FORM 10-K FOR FISCAL YEAR ENDED DECEMBER 31, 2008
Item 8. Financial Statements and Supplementary Data, page 51
Note 12. Stockholders’ Equity, page 75
5. | We note your response to prior comment 5. Please help us more fully understand how you determined that May 26, 2008 was the commitment date for the Senior Preferred Stock and the Series B Junior Participating Convertible Preferred Stock in light of the fact that the conversion of the Senior Preferred Stock was subject to stockholder approval. We note that the definition of a “commitment date” in paragraph 16 of EITF 00-27 indicates that “The agreement specifies all significant terms, including…the timing of the transaction.” We also note that paragraph 17 addresses a commitment that is subject to shareholder approval. Please fully explain how you determined that the May 26, 2008 commitment date meets the provisions of EITF 00-27. Also, please fully explain what remedies were available to the Company and the investor if shareholder approval was not obtained. |
John Cash
Securities and Exchange Commission
June 19, 2009
Page 2
| Standard Pacific Response: |
Our understanding of paragraphs 16 and 17 of EITF 00-27 is that the EITF 00-27 “commitment date” cannot occur until the date that all significant terms of a transaction have been memorialized, the transaction is binding on both parties, and neither party to the transaction can make a subjective determination to walk away from the transaction without being subject to a claim for damages. Based on this understanding, we determined that May 26, 2008 was the EITF 00-27 “commitment date” because this is the date that the investment agreement that specified all significant terms (and which would have provided the non-breaching party with a right to make a claim for damages against the breaching party had the breaching party decided to unilaterally walk away from the transaction) was executed by the Company and MP CA Homes LLC.

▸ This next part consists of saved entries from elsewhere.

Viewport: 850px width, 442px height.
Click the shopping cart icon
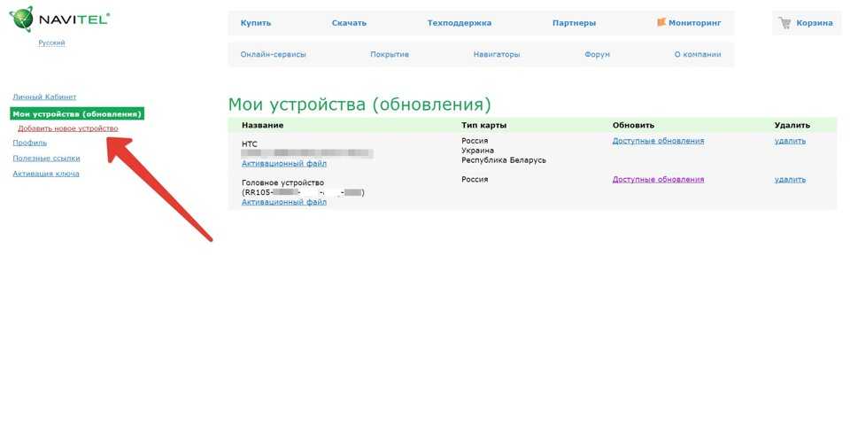784,23
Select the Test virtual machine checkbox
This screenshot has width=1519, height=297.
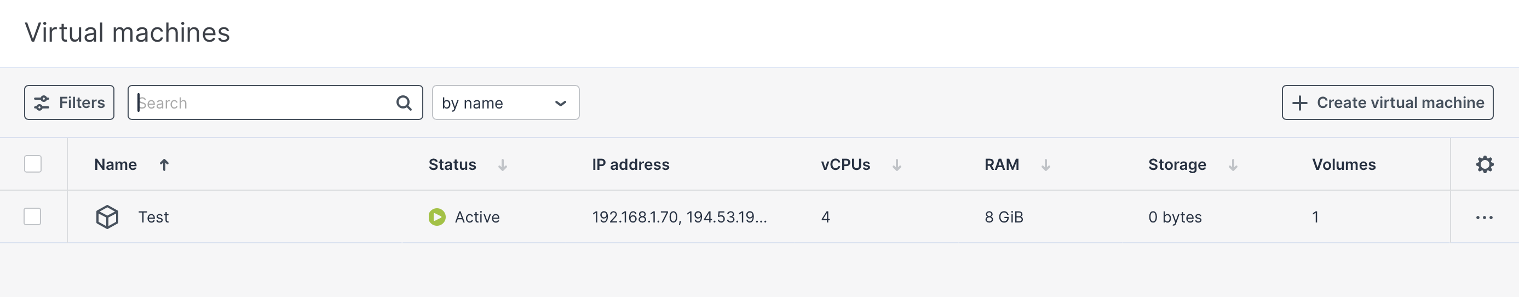[x=33, y=217]
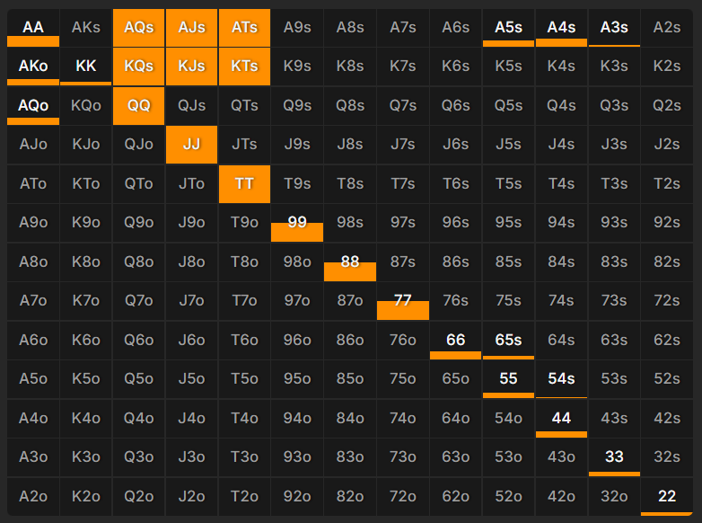Toggle the fully highlighted QQ cell
The height and width of the screenshot is (523, 702).
pyautogui.click(x=139, y=105)
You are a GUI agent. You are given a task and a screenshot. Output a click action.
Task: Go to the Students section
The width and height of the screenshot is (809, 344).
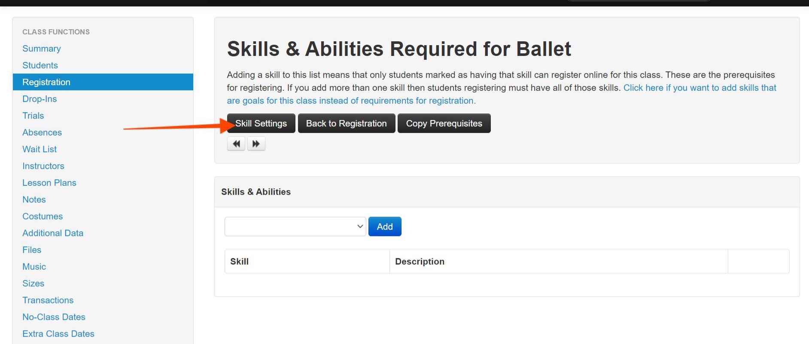[40, 65]
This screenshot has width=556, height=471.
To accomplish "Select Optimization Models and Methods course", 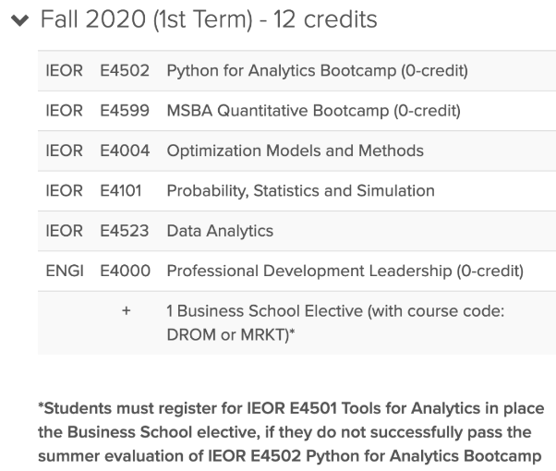I will click(x=295, y=151).
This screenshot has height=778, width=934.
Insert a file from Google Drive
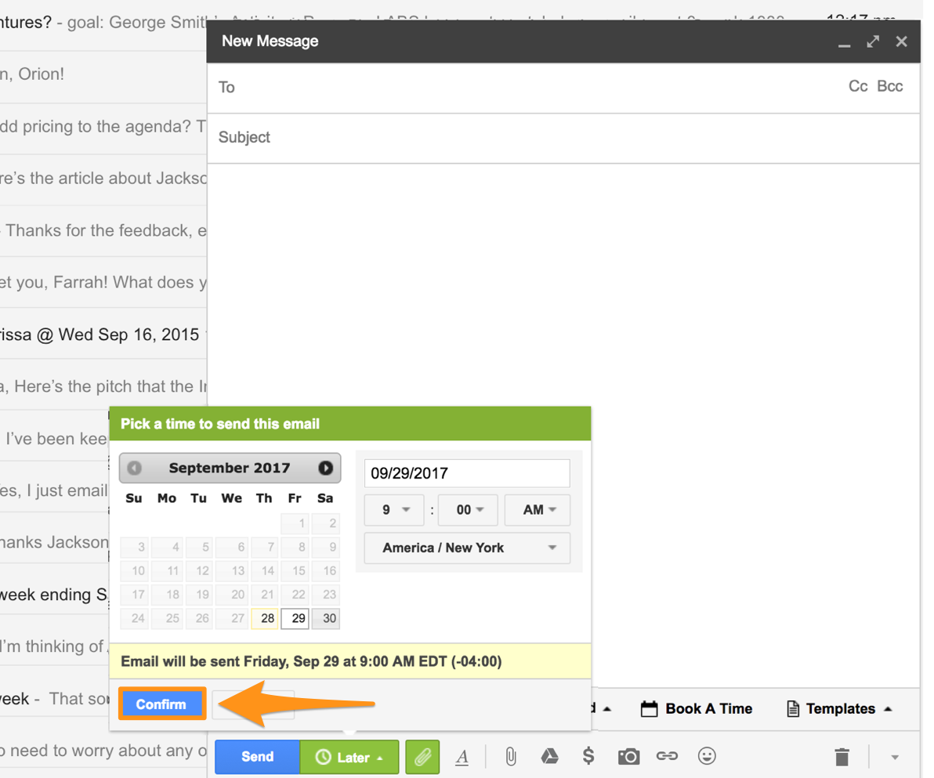click(551, 757)
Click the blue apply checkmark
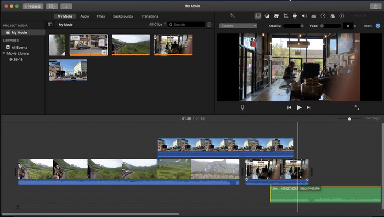The height and width of the screenshot is (217, 384). (378, 26)
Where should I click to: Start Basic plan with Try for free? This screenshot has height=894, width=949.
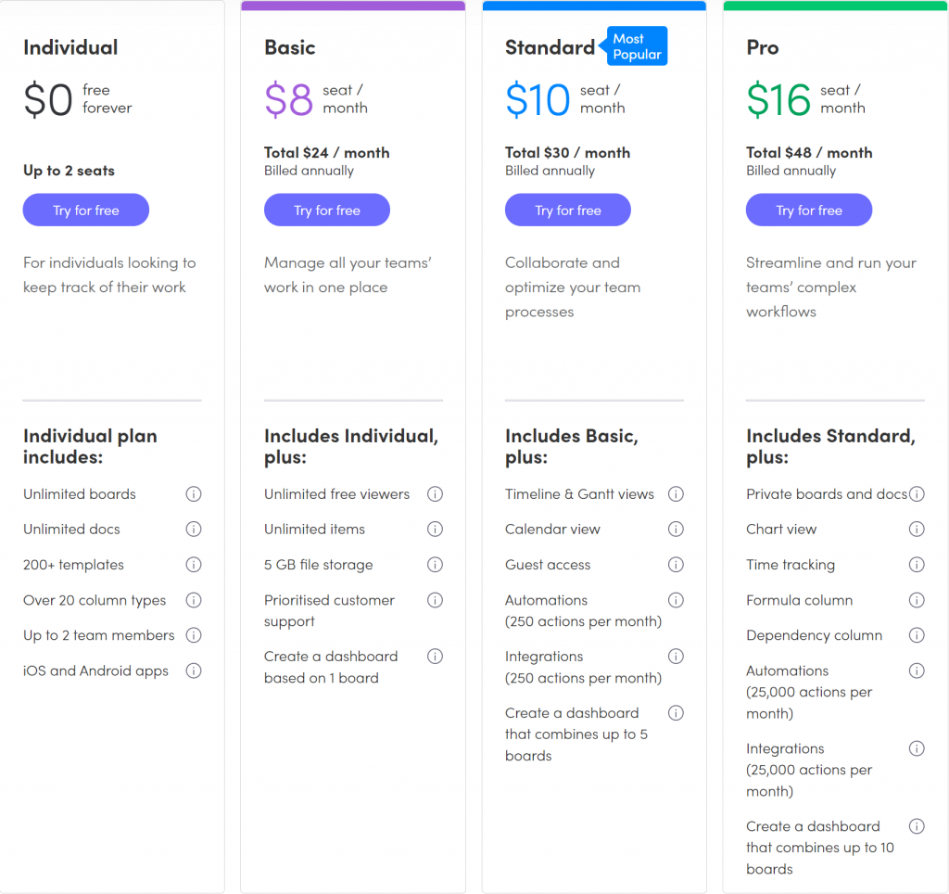[327, 211]
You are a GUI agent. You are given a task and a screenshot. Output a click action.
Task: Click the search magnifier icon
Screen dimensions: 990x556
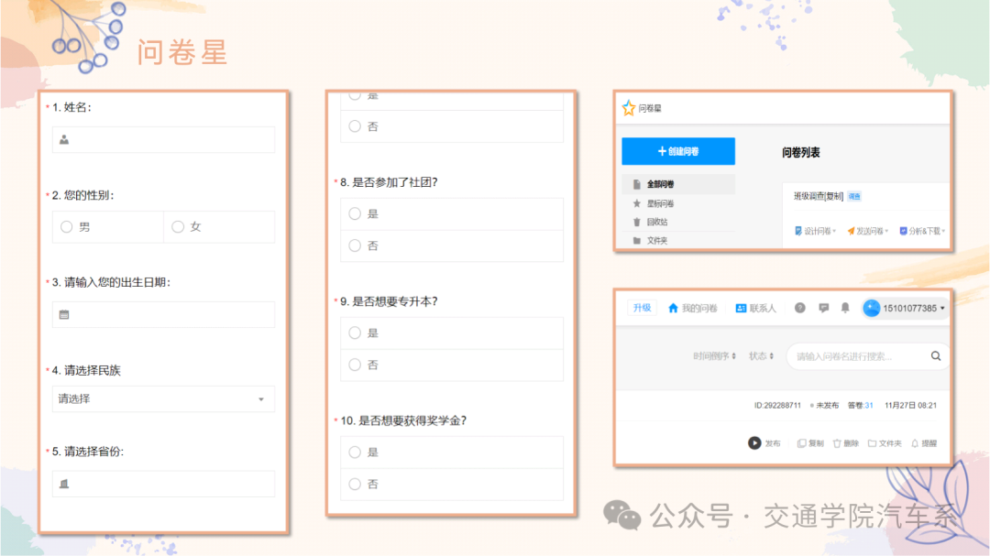tap(936, 356)
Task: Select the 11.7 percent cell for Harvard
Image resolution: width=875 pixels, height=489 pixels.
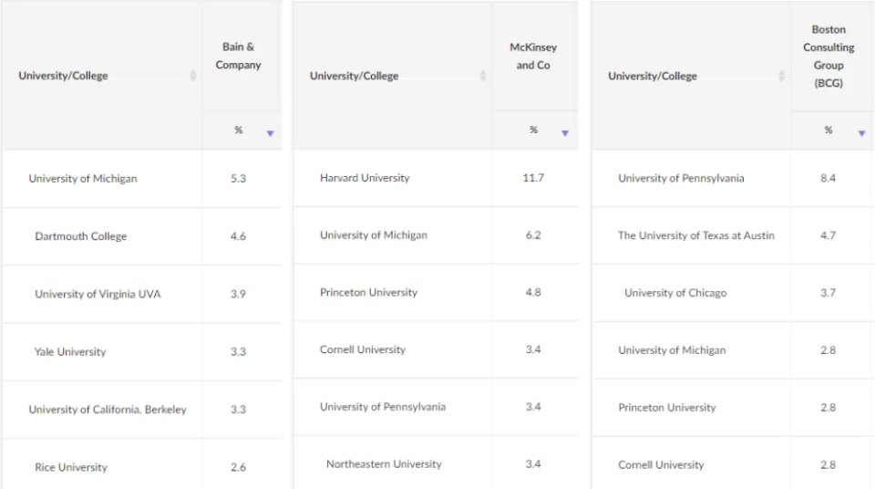Action: pos(533,178)
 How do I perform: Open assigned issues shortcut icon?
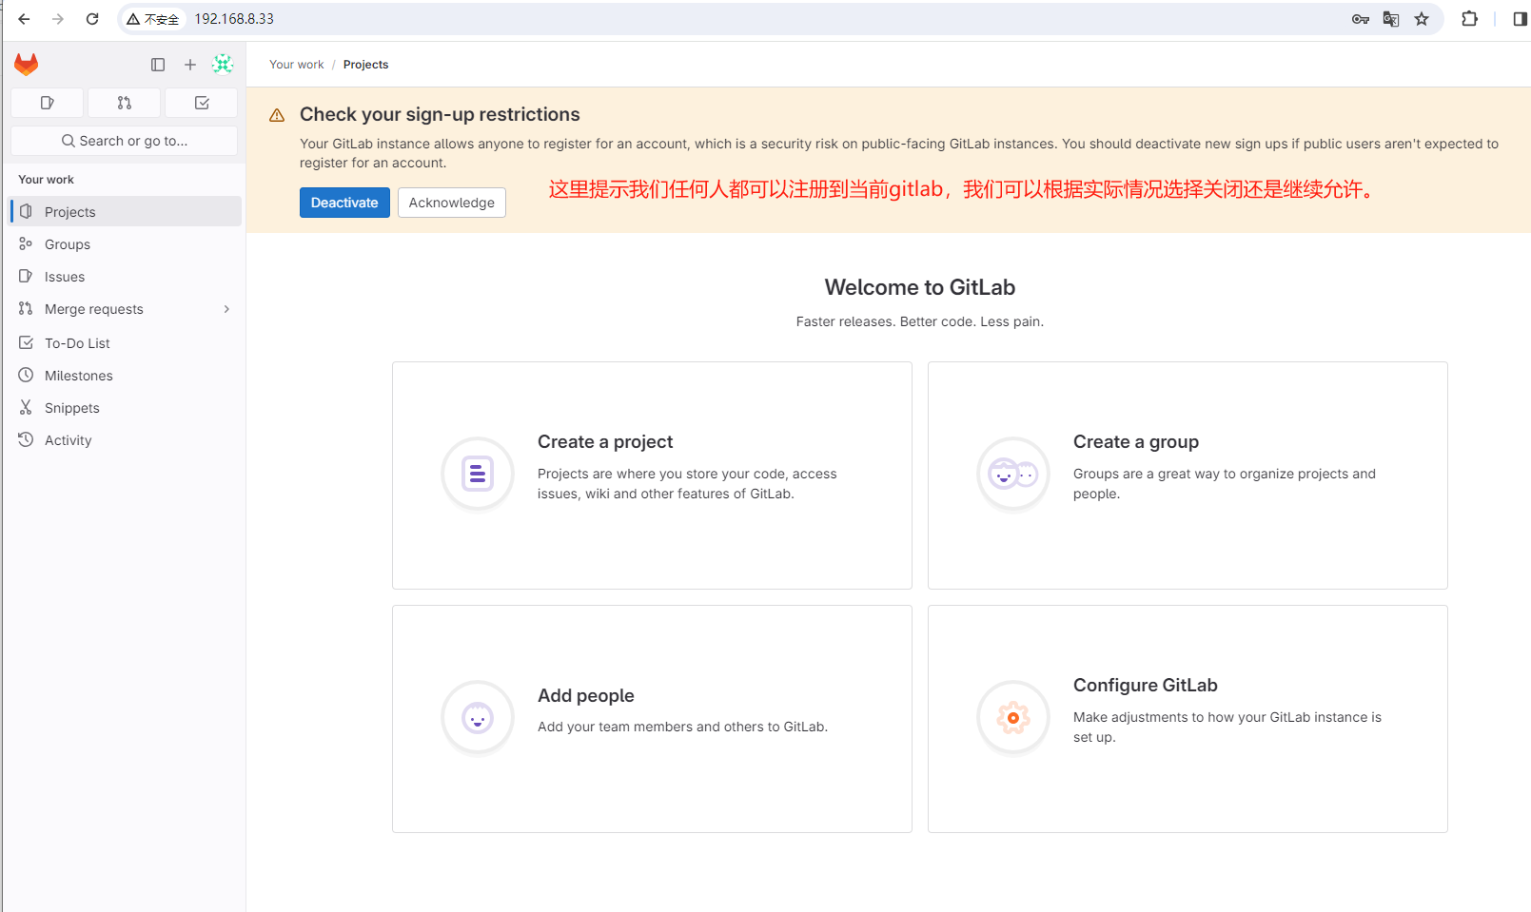coord(48,103)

MP CA Homes LLC’s obligation to purchase the Company's Senior Preferred Stock was not subject to stockholder approval and MP CA Homes LLC was not entitled to damages or any other remedy for breach if stockholder approval to convert the Senior Preferred Stock to Series B Junior Preferred Stock was never obtained. MP CA Homes LLC’s investment in 381,250 shares of the Company’s Senior Preferred Stock was closed (i.e., MP CA Homes LLC received the shares and the Company received the proceeds) prior to the August 18, 2008 meeting of stockholders. Therefore, we believe that the discussion contained in EITF 00-27, paragraph 17, addressing a commitment that is subject to shareholder approval, does not apply to our transaction. MP CA Homes LLC did not have a remedy (such as a right of rescission, a change in the economic or other terms of the Senior Preferred Stock, increased voting rights, or any other remedy) if stockholder approval for the conversion had not been obtained at the August 18, 2008 meeting. In fact, even if stockholder approval of the conversion was never obtained, the Company would have continued to enjoy unfettered access to the proceeds from the stock sale and MP CA Homes LLC would have continued to own 381,250 shares of the Company’s Senior Preferred Stock. The only different obligation of the Company to MP CA Homes LLC, as the holder of the Senior Preferred Stock, had stockholder approval not been obtained on August 18, 2008, is that the Company would have been required to seek stockholder approval of the conversion of the Senior Preferred Stock to Series B Junior Preferred Stock every six months until stockholder approval was obtained, if ever, and the annual dividends on the Senior Preferred Stock, which equaled 17% of the liquidation preference (accreting to the liquidation preference) for the first six months after issuance, would increase by 0.5% every six months until the conversion was approved by the Company’s stockholders, or until such annualized accretion reached a cap of 20%.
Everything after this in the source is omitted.